*** Begin section ***

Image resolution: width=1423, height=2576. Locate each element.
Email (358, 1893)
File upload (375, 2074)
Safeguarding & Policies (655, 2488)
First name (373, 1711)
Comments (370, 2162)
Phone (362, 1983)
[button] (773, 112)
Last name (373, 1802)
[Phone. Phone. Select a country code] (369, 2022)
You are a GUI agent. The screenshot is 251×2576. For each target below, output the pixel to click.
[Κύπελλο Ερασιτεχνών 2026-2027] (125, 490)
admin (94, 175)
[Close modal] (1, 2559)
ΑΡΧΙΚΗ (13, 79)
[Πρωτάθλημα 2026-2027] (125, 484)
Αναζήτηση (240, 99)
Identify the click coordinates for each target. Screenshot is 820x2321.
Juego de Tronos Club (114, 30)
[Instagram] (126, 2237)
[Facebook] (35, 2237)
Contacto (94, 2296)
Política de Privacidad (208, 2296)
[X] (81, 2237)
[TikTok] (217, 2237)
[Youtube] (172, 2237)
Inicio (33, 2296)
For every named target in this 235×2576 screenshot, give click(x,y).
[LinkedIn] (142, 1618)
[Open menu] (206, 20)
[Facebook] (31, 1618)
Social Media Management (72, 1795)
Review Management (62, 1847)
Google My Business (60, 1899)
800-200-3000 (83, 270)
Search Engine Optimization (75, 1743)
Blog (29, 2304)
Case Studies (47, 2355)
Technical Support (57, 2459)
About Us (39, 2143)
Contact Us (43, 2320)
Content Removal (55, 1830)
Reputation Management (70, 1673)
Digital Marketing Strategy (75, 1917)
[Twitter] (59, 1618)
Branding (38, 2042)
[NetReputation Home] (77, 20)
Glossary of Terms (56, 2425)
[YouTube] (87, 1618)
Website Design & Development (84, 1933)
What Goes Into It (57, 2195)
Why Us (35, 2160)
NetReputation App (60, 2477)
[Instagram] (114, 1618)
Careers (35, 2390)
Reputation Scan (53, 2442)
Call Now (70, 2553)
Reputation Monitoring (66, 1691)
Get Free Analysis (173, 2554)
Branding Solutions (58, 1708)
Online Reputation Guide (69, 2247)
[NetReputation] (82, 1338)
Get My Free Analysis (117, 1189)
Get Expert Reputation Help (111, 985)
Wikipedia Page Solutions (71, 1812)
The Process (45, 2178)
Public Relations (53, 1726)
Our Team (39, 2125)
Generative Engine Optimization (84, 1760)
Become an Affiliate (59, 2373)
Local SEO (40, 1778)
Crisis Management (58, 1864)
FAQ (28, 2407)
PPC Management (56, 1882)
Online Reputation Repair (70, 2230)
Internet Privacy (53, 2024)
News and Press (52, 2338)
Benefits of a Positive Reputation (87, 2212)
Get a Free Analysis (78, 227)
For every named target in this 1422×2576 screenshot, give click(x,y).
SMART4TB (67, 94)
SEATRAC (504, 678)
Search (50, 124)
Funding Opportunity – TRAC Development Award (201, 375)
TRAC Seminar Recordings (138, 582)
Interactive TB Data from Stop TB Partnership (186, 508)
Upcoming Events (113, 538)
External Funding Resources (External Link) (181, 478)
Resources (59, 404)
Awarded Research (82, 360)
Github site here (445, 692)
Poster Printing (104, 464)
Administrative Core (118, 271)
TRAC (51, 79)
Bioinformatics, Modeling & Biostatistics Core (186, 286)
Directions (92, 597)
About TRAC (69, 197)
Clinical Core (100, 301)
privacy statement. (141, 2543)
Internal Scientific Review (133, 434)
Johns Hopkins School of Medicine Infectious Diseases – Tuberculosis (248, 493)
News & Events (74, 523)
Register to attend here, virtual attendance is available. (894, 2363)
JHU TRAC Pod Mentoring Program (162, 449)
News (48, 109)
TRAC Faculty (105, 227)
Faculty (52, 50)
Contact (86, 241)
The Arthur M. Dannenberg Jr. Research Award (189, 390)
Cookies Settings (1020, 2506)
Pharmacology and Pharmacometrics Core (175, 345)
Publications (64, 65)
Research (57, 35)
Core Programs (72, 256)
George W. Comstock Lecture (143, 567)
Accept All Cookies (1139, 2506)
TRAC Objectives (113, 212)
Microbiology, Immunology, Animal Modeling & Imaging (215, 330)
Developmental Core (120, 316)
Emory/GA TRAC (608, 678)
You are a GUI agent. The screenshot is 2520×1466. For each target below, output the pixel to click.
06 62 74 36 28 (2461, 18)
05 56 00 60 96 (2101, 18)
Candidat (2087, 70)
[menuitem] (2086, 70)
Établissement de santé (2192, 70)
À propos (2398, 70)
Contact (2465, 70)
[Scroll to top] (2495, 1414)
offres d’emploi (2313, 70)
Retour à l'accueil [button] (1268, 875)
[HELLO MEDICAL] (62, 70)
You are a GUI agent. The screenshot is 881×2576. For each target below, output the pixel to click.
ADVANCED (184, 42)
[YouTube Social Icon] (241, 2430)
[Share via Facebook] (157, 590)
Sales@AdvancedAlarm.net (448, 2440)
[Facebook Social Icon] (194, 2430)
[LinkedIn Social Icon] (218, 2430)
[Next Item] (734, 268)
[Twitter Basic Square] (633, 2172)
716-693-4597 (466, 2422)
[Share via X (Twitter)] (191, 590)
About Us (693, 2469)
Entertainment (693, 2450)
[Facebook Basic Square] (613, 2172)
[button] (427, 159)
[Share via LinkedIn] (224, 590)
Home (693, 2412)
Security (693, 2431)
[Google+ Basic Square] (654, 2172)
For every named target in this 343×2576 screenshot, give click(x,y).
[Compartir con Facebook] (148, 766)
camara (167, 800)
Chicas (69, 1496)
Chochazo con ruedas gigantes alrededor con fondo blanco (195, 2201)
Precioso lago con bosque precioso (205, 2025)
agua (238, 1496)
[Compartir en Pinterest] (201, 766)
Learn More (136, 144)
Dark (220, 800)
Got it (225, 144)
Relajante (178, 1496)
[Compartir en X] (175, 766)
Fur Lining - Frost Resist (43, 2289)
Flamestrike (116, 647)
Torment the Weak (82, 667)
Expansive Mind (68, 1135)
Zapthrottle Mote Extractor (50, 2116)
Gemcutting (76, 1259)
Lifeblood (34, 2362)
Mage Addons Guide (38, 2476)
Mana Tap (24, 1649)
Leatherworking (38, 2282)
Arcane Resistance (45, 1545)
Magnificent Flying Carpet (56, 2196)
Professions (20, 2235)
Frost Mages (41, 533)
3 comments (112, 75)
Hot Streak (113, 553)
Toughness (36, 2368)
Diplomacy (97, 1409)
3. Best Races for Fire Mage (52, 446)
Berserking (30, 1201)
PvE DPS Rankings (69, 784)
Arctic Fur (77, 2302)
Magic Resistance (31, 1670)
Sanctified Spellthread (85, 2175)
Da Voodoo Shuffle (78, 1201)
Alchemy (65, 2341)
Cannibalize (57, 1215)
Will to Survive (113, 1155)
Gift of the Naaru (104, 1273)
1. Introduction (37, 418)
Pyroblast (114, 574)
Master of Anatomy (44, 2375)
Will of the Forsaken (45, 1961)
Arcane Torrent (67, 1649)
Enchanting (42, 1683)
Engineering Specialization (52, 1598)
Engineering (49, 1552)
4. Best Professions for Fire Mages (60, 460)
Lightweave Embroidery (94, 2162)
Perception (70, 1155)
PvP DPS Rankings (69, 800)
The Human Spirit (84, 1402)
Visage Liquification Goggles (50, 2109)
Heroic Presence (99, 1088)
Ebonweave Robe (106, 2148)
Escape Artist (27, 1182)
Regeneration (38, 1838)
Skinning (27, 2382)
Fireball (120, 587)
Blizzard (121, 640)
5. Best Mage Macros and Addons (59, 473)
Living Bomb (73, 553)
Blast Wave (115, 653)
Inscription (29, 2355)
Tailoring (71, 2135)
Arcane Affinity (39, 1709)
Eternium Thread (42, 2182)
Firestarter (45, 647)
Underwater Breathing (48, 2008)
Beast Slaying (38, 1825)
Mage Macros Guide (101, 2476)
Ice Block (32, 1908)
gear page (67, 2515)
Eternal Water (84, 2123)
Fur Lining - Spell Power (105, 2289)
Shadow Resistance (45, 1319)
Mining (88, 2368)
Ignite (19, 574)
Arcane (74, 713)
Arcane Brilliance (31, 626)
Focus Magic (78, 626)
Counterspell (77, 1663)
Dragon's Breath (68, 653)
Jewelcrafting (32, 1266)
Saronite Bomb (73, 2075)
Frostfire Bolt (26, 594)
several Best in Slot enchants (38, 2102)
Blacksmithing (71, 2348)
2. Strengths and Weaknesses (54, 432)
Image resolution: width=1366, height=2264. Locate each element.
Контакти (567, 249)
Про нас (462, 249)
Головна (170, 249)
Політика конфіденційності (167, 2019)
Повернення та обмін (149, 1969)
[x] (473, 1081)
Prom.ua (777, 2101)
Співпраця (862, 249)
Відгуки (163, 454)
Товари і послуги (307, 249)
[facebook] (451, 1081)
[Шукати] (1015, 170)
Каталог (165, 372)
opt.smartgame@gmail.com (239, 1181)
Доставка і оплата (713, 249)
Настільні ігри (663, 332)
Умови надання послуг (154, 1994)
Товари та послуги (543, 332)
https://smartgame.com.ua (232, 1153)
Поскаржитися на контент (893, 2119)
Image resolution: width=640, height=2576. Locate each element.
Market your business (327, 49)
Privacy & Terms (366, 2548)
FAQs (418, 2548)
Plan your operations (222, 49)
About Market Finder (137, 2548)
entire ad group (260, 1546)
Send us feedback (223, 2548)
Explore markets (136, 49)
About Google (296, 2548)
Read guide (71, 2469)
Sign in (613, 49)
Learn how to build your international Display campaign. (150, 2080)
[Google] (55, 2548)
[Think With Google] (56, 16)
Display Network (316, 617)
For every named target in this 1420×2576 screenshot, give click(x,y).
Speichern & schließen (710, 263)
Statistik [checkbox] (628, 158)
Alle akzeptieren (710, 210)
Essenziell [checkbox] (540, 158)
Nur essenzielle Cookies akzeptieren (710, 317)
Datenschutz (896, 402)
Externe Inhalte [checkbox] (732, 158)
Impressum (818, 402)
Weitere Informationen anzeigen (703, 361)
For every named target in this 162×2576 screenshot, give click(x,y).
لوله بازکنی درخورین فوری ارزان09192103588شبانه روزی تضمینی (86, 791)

*** End section ***

Write down exactly every line of the material above up to and including the line containing "[Phone. Phone. Select".

Image resolution: width=1423, height=2576. Locate each element.
Email (358, 1893)
File upload (375, 2074)
Safeguarding & Policies (655, 2488)
First name (373, 1711)
Comments (370, 2162)
Phone (362, 1983)
[button] (773, 112)
Last name (373, 1802)
[Phone. Phone. Select a country code] (369, 2022)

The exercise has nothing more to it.